Par ce projet de loi d'adaptation au droit de l'Union européenne, il s'agit de mettre notre droit national en conformité avec six règlements et six directives qui ont des implications importantes, puisqu'ils sont relatifs à la santé, au travail, à l'économie, au transport et à l'agriculture.
Nous le savons tous, la loi relève par principe de la compétence du Parlement, mais par exception, ce dernier peut habiliter le Gouvernement à légiférer par ordonnances et donc hors de son champ de compétence de principe. Nous ne sommes pas surpris, mais nous déplorons qu'encore une fois, vous abusiez, par ce projet de loi, de cette possibilité qui vous est offerte mais qui devrait rester exceptionnelle, en intégrant ces nombreux articles visant à habiliter le Gouvernement à légiférer à notre place par ordonnances pour transposer des directives entières plutôt que de soumettre purement et simplement ces dispositions au vote du Parlement.
Le sort que vous avez réservé à l'article 8 en est une belle illustration. Le Sénat avait supprimé cet article vous habilitant à transposer par ordonnances une directive sur l'obligation de transparence des entreprises en matière d'informations environnementales et sociales. Cette directive, saluée par les associations et les syndicats, contraint notamment les entreprises à réaliser un rapport de « durabilité » qui devra contenir un certain nombre d'informations sur les actions et impacts de l'entreprise en matière d'environnement, de mesures sociales et de gouvernement d'entreprise, et s'applique à toutes les grandes entreprises et aux petites et moyennes entreprises cotées – soit environ 50 000 entreprises concernées dans l'Union européenne. Sa transposition soulève donc de nombreux enjeux pour le contrôle et la régulation des multinationales, et c'est justement ce qui avait motivé la suppression de cet article 8 par le Sénat : il est nécessaire d'examiner un projet de loi sur le sujet, d'en débattre sur le fond.
Il en va de même de l'article 7, qui autorise le Gouvernement à légiférer par ordonnances pour transposer la directive européenne de 2021 relative à la transparence fiscale pays par pays, laquelle régule la publication d'informations sur les bénéfices et les impôts payés par les multinationales.
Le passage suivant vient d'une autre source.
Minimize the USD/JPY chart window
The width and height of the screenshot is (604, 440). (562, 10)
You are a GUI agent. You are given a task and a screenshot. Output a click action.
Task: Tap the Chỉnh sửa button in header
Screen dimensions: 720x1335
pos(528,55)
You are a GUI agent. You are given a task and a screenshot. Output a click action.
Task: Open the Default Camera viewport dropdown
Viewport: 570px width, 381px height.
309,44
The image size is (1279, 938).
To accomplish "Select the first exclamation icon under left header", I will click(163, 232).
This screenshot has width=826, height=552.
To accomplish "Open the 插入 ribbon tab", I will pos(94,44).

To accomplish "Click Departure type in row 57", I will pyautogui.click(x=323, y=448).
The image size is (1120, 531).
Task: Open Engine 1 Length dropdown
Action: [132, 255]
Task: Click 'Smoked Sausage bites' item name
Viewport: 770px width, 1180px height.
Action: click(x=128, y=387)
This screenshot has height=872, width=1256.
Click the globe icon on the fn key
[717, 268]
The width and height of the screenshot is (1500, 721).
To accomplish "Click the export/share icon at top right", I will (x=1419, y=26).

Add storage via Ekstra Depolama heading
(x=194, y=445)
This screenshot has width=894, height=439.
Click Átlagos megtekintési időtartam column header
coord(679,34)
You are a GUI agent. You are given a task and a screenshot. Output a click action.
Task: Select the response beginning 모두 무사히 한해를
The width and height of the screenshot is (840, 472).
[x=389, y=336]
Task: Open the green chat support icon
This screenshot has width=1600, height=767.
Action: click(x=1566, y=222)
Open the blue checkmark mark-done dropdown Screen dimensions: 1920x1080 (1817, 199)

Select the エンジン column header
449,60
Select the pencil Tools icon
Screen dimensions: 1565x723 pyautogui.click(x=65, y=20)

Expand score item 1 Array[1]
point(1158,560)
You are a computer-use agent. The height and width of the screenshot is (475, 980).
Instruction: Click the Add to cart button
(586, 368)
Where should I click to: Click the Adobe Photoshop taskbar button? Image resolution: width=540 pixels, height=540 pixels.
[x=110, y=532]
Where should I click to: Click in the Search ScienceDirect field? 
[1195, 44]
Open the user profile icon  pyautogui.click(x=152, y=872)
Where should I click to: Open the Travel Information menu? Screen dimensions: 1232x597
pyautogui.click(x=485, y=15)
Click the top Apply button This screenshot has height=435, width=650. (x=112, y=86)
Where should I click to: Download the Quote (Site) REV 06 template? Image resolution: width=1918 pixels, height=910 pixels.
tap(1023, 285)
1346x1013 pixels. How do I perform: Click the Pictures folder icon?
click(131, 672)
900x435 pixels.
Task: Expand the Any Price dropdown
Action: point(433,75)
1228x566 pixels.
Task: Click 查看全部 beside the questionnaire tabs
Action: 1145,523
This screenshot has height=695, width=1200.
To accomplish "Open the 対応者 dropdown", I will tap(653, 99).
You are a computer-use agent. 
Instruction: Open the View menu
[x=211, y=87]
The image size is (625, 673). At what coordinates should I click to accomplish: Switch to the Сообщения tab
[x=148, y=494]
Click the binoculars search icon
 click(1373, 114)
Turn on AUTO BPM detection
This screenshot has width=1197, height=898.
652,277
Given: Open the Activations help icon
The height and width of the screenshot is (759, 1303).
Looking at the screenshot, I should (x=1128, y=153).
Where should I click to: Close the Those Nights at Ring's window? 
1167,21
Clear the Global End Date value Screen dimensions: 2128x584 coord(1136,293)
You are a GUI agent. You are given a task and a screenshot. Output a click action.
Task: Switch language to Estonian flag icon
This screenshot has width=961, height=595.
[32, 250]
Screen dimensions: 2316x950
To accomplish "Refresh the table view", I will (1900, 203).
Ces informations sont d'une grande importance dans la lutte contre l'évasion fiscale. Lors de l'élaboration de la directive, le Gouvernement s'était fait le porte-parole de la position du Medef, diffusant ses lignes rouges sur la base d'un document directement rédigé par l'organisation patronale, agissant sans nuance et usant d'arguments erronés. Le résultat fut l'adoption d'une directive ne comportant que de faibles exigences en matière de transparence fiscale et peu efficace pour lutter contre l'évasion fiscale des multinationales. Une clause de sauvegarde a notamment été introduite, offrant la possibilité à ces dernières de ne pas publier les informations qu'elles estiment sensibles.
Il conviendrait au contraire de connaître le détail des activités des multinationales dans chacun des pays du monde, y compris dans l'intégralité des paradis fiscaux, exclus du champ de la directive. Ainsi, les multinationales seront même encouragées à s'établir dans ces paradis fiscaux, où elles paieront peu d'impôts et n'auront pas à déclarer leurs activités publiquement.
Je l'ai dit, le Gouvernement demande d'être habilité à transposer seul cette directive par ordonnances. Mais comment croire qu'il ne relaiera pas de nouveau la position du Medef ? Comment croire qu'il fera les choix nécessaires pour lutter efficacement contre l'évasion fiscale ? Une fois de plus, la transposition de cette directive aurait dû faire l'objet d'un véritable projet de loi, examiné de manière transparente au Parlement.
D'autres points nous questionnent sur le fond. C'est le cas, entre autres, des dispositions figurant à l'article 11, dont l'insuffisance n'a pas manqué d'apparaître au Sénat, qui en a revu les contours. Cet article transpose sans cadre suffisant l'autorisation, pour des acteurs économiques condamnés pour des infractions pénales gravissimes – corruption, détournement de biens publics, prise illégale d'intérêts –, de prouver leur bonne foi afin de ne pas subir la sanction d'exclusion des marchés publics, pourtant de plein droit, pour une durée de cinq ans. Cette grande délinquance porte pourtant atteinte à notre contrat social et produit des effets inverses à l'objectif louable de moralisation de la commande publique.
Nous nous opposerons donc à ce projet de loi, non seulement car il autoriserait à légiférer par ordonnances, mais aussi eu égard à la majorité de ses dispositions elles-mêmes – dispositions que nous avions combattues en première lecture, aussi bien au sein des différentes commissions saisies qu'en séance publique.